Le soir venu, la dame des Écus-Sonnants appela Perlino pour souper avec elle. Quand elle l'eut fait bien manger et bien boire, ce qui était aisé avec un garçon d'humeur facile, elle versa d'excellent vin blanc de Capri dans une coupe de vermeil, et tirant de sa poche une botte de cristal, elle y prit une poudre rougeâtre qu'elle jeta dans le vin.

«Bois cela, mon enfant, dit-elle à Perlino, et donne-moi ton goût.»

Perlino, qui faisait tout ce qu'on lui disait, avala la liqueur d'un seul trait.

«Pouah! s'écria-t-il, ce breuvage est abominable, c'est une odeur de boue et de sang, c'est du poison.

—Niais! dit la marquise, c'est de l'or potable; qui en a bu une fois en boira toujours.
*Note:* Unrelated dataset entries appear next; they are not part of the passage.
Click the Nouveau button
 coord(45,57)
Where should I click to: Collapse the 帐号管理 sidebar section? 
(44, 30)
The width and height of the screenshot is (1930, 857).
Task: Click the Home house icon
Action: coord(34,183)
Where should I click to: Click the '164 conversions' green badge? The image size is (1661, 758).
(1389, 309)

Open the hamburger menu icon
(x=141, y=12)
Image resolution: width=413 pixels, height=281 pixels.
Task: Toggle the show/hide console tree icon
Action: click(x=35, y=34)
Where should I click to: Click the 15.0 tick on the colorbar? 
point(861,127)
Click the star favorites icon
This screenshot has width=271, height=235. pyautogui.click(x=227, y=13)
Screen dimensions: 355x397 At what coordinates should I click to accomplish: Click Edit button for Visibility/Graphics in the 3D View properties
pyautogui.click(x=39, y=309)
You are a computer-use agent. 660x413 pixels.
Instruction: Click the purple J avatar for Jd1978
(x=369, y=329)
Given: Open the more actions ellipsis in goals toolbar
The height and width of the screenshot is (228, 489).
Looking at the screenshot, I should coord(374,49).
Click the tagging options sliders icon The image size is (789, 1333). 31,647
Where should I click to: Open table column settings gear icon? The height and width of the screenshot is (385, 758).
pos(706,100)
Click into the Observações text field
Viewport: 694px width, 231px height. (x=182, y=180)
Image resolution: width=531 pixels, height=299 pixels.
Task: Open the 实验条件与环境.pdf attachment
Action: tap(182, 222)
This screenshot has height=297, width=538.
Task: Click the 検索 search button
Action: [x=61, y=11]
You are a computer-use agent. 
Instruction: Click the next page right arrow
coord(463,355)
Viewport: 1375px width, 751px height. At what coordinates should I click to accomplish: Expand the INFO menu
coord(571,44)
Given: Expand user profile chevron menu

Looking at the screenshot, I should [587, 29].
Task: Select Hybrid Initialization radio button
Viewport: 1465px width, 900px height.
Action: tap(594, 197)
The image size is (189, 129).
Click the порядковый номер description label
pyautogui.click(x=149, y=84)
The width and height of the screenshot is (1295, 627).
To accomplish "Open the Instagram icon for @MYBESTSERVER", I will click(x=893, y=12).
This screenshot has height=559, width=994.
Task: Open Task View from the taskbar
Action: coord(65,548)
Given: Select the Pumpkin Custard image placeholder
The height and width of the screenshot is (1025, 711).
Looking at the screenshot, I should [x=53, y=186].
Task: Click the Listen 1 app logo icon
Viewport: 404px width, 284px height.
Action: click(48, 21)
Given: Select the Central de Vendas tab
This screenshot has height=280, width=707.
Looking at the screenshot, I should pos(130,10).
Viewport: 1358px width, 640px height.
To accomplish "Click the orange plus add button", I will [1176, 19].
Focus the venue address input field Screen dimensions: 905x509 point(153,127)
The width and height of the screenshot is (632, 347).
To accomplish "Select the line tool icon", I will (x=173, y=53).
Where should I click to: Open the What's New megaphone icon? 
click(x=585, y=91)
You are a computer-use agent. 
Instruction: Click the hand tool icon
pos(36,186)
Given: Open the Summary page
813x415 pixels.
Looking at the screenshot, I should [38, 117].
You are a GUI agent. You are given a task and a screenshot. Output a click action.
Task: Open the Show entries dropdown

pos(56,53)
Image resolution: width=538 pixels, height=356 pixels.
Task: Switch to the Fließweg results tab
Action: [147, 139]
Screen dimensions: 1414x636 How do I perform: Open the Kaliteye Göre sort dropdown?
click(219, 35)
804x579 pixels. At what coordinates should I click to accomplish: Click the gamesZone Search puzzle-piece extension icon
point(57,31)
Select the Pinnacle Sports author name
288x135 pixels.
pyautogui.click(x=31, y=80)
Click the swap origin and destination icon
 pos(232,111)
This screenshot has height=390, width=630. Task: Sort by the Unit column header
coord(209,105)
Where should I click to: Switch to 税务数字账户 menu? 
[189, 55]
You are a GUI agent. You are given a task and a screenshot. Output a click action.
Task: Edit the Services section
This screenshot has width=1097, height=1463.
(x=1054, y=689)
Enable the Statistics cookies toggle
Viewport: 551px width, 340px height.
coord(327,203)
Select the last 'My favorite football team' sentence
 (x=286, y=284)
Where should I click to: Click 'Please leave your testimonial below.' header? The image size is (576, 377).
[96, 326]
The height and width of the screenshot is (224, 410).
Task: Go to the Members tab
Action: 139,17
Prends ce second verre, tu le trouveras meilleur que le premier.»

La dame avait raison; à peine l'enfant eut-il vidé la coupe, qu'il fut pris d'une soif ardente.

«Encore! disait-il, encore!

Il ne voulait plus quitter la table. Pour le décider à se coucher, il fallut que la marquise lui fit un grand cornet de cette poudre merveilleuse, qu'il mit soigneusement dans sa poche, comme un remède à tous les maux.

[Illustration]

Pauvre Perlino! c'était bien un poison qu'il avait pris, et le plus terrible de tous. Qui boit de l'or potable, son coeur se glace tant que le fatal breuvage est dans l'estomac. On ne connaît plus rien, on n'aime plus rien, ni père, ni mère, ni femme, ni enfants, ni amis, ni pays; on ne songe plus qu'a soi; on veut boire, et on boirait tout l'or et tout le sang de la terre sans étancher une soif que rien ne peut assouvir.